29. Ücret, aylık ve benzeri mali imkânların mülkiyet hakkı kapsamında incelenebilmesi için bunların kanunla tanınmış olması gerekir. Söz konusu mali imkânların tanınması gerektiğine ilişkin iddialar kural olarak mülkiyet hakkı kapsamında incelenemez. Bunun tek istisnası, belirtilen mali imkânların bazı kişilere tanınmamasının eşitlik ilkesi kapsamında incelenebilmesi şartlarının oluşmasıdır. Söz konusu şartların varlığı ise eşitlik ilkesine aykırılığı ileri sürülen neden olmasaydı kapsam dışı bırakılan kişilerin de söz konusu haktan yararlanma imkânlarının bulunup bulunmadığıyla belirlenebilecektir. Bu gibi durumlarda kuralın mülkiyet hakkıyla bağlantılı olarak eşitlik ilkesi kapsamında incelenmesi mümkündür. Bu bağlamda mülkiyet hakkının ihlal edilip edilmediği değerlendirilirken mülkün varlığının emsal durumda olan kişiye göre belirlenmesi gerekir (benzer yöndeki AYM kararları için bkz. Ayşe Tezel ve diğerleri [GK], B. No: 2018/14186, 20/10/2022, § § 64-75; Mehmet Fatih Bulucu [GK], B. No: 2019/26274, 27/10/2022, § § 44-55; Nuriye Arpa, B. No: 2018/18505, 16/6/2021, § § 41-51; benzer yönde AİHM kararları için bkz. Fabris/Fransa [BD], B. No: 16574/08, 7/2/2013, § 52; Molla Sali/Yunanistan [BD], B. No: 20452/14, 19/12/2018, § 127).

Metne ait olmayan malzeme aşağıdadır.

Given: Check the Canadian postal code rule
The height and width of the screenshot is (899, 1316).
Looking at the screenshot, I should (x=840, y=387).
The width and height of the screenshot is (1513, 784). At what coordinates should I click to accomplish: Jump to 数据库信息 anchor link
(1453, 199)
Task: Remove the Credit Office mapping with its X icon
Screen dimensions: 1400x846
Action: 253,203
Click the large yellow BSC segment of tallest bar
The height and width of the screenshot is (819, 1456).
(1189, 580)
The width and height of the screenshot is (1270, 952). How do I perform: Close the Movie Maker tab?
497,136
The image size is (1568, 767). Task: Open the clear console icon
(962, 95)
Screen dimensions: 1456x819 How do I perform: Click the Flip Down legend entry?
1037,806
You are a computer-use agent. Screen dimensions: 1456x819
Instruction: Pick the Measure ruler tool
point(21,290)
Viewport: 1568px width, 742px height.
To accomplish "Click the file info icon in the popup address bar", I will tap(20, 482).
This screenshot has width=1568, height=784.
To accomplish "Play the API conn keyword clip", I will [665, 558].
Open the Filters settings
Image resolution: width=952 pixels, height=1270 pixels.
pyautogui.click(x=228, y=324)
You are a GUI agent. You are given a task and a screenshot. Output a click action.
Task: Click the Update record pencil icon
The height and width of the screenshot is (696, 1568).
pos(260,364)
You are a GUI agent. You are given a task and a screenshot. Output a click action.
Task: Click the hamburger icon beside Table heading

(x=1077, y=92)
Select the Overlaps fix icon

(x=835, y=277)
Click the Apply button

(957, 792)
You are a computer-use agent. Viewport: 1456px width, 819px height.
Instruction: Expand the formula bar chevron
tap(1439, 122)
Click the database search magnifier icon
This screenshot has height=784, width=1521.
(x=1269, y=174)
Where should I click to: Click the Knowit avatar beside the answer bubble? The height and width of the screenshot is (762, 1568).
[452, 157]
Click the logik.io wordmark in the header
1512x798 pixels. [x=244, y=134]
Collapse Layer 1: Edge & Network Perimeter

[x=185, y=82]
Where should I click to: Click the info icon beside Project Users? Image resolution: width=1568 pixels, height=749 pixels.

30. Kural kapsamında, Yargıtay ve Danıştay üyeleri için yeniden belirlenen ek tazminat gösterge rakamından yararlandırılmayan birinci sınıf hâkim ve savcılar yönünden söz konusu ek tazminat gösterge rakamı, ekonomik bir menfaate karşılık gelmekte olup Anayasa'nın anılan maddesi kapsamında incelenmesi gereken bir husustur.
31. İtiraz konusu kuralla ek tazminatın hesabında gösterge rakamları yönünden meydana getirilen farklılaşma, temelde Yargıtay ve Danıştay üyeleri ile birinci sınıf hâkim ve savcılar arasındaki ayrıma dayanmaktadır. Bu durumda öncelikle parasal haklar bakımından Yargıtay ve Danıştay üyeleri ile hâkimlik ve savcılık mesleğinde en yüksek kıdemi ifade eden birinci sınıf hâkim ve savcıların benzer durumda olup olmadıklarının değerlendirilmesi gerekir.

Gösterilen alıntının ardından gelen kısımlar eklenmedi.